箭毒能与AChR上的ACh结合部位竞争性结合,使有效AChR数减少,安全系数下降而发生传导阻滞。早年曾用全身性箭毒试验,即用正常致麻痹剂量的1/10d-筒箭毒(16mg/kg,静脉注射),已能使MG病人麻痹。已被废弃,因这可能危及MG病人的生命。近年有些MG中心用局部箭毒试验。用压脉带束于上臂,使压力高于动脉收缩压,以阻断该前臂的动脉血流,而后把0.3mgd-筒箭毒稀释于20ml生理盐水中静脉注射,于远端的正中和尺神经作超强重复电刺激,结果95%全身型MG病人可获阳性结果。尽管这较安全,还是应当备用呼吸器等。


(三)电生理试验 

低频超强重复电刺激,正常情况下,神经的重复电刺激使每一次神经冲动释放AChR量减少,尽管其ACh量减少,仍能保证正常的NMJ传导(其安全系数为3或4)。但MG病人由AChR数目减少,安全系数降低,正常重复电刺激所致正常生理性ACh释放减少,也会使NMJ处传导障碍。40%~90%MG病人结果阳性。


(四)AChRAb测定 

约85%全身性MG病人阳性,但眼型MG的阳性率低,这可能与一般均用自人腓肠肌提取的AChR作抗原有关,而不同肌群AChR的抗原性不同。


(五)纵隔的放射学检查 

10%MG病人,尤为老年病人,伴胸腺瘤。相当一部分病人,尤为青年女病人,伴胸腺增生。协和医院组61例眼型病人中,胸腺放射学所见17例(27.87%)正常,12例(19.67%)增生,32例(52.46%)肿瘤。胸腺瘤病人,62%可被正侧位胸片检出。胸腺的CT扫描与病理的符合率高达94%。纵隔检查虽无肋于MG诊断,但明确胸腺有肿瘤或增生,早期摘除,对MG治疗也有一定好处。
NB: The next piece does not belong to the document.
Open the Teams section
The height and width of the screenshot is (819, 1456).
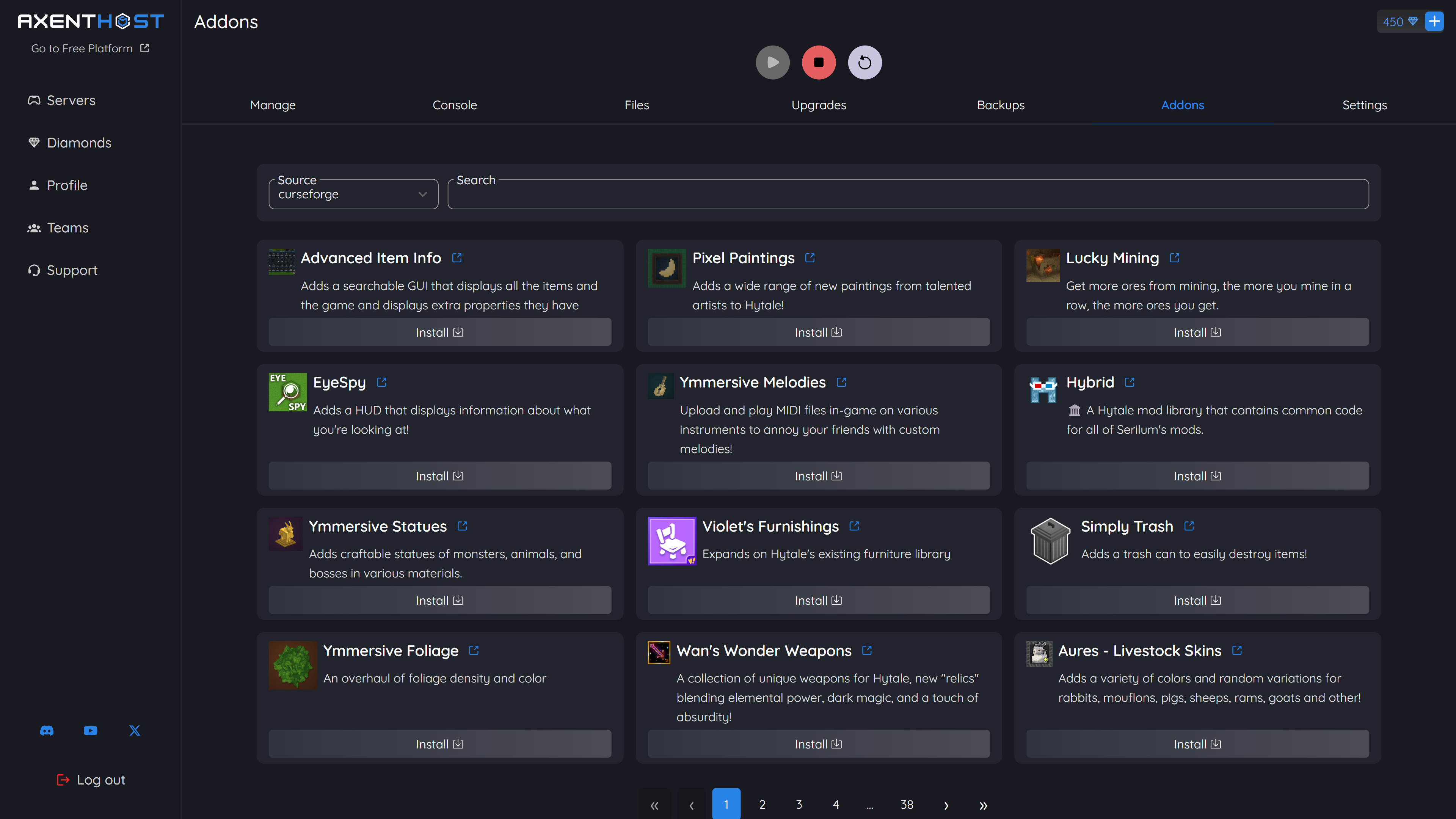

(六)预后 单纯眼型MG,25%病人于起病初2年内可有一次自然缓解。以眼症状起病的MG病人中,仅20%为单纯眼型,其无力一直限于眼肌;其余病人渐累及其他肌群。高达半数病人有复发和部分或完全缓解,以起病初几年内更为明显。
严重肌无力病人可危及生命,于起病初几年内病死率为5%~7%。MG病人死亡原因,病程5年以内者多死于重症肌无力本身,5~10年多死于继发感染等,10年以上多死于呼吸及代偿功能衰竭等。